## begin Records for the task

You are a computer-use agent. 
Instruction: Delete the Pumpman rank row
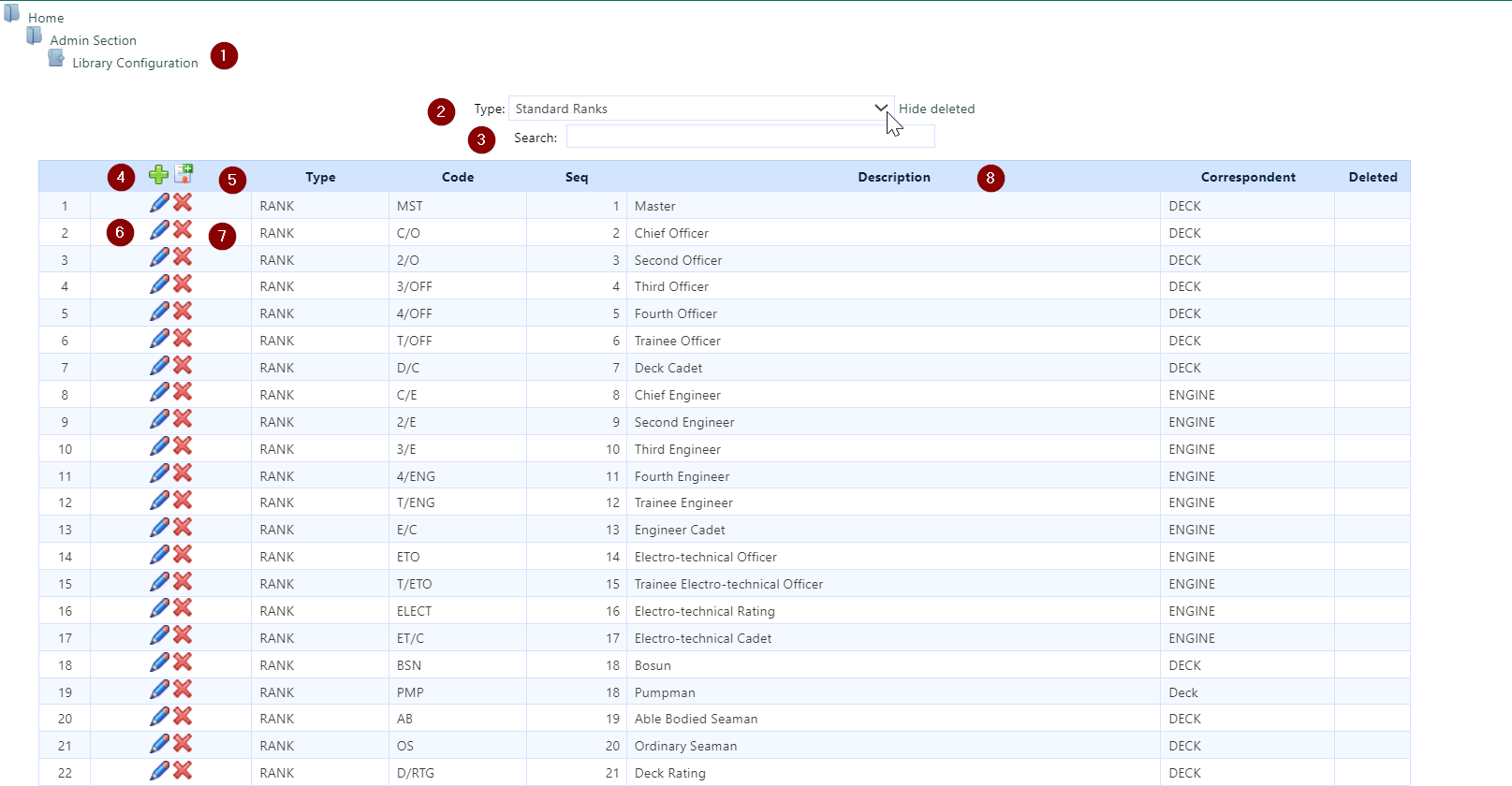[183, 690]
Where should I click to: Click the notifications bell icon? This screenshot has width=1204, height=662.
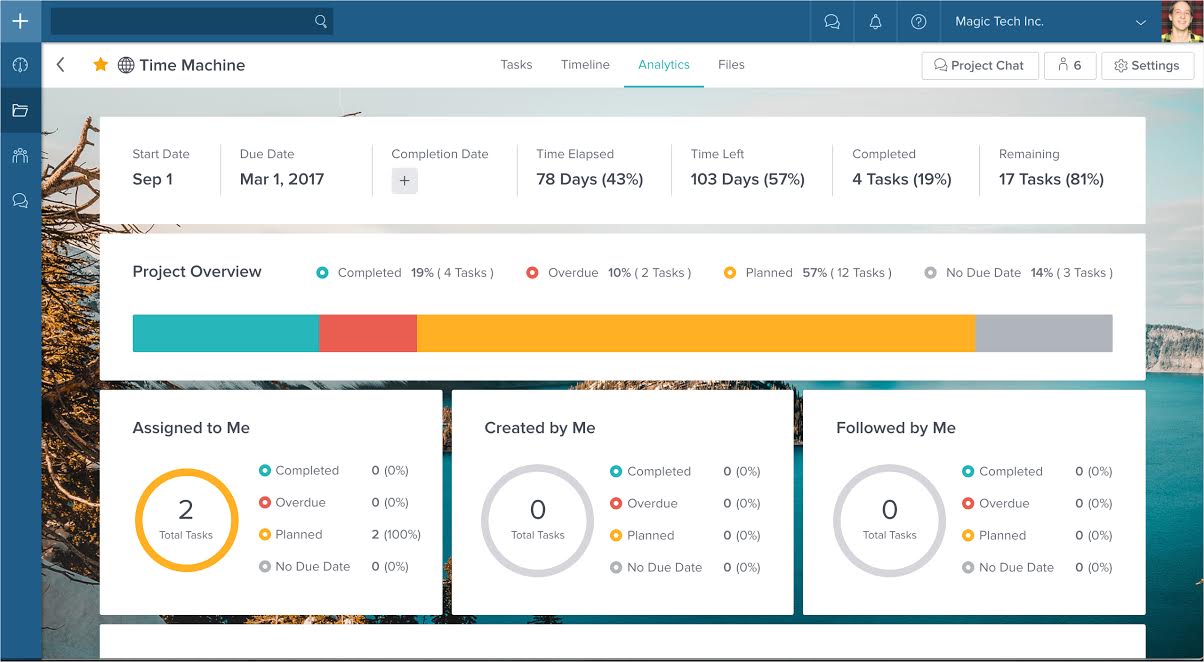tap(876, 22)
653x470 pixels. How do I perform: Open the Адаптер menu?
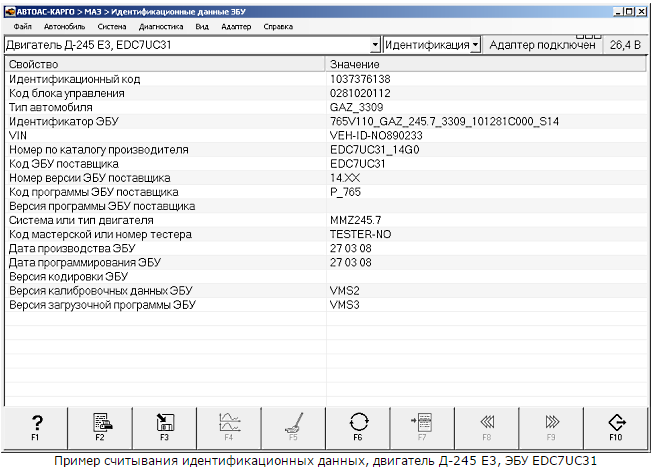236,27
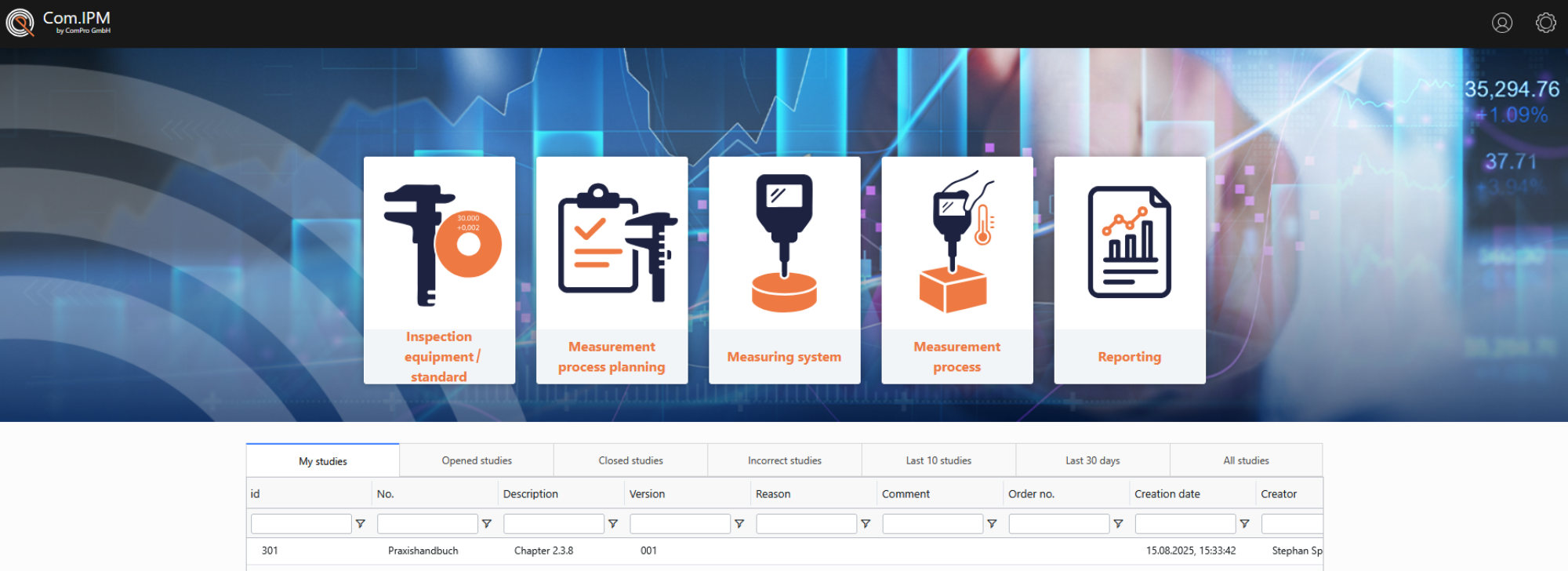Open filter options for Order no. column
The image size is (1568, 571).
1118,524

## end Records for the task

▶ [Task to complete] Present the records above as a numbered list, leaving out any blank lines. Do not include the pictures in your answer.

▶ [Worked solution]
1. You are a computer-use agent. 
2. Instruction: Delete the Pumpman rank row
3. [183, 690]
4. Where should I click to: Click the notifications bell icon? This screenshot has width=1204, height=662.
5. tap(876, 22)
6. 653x470 pixels. How do I perform: Open the Адаптер menu?
7. 236,27
8. Open filter options for Order no. column
9. The image size is (1568, 571).
10. 1118,524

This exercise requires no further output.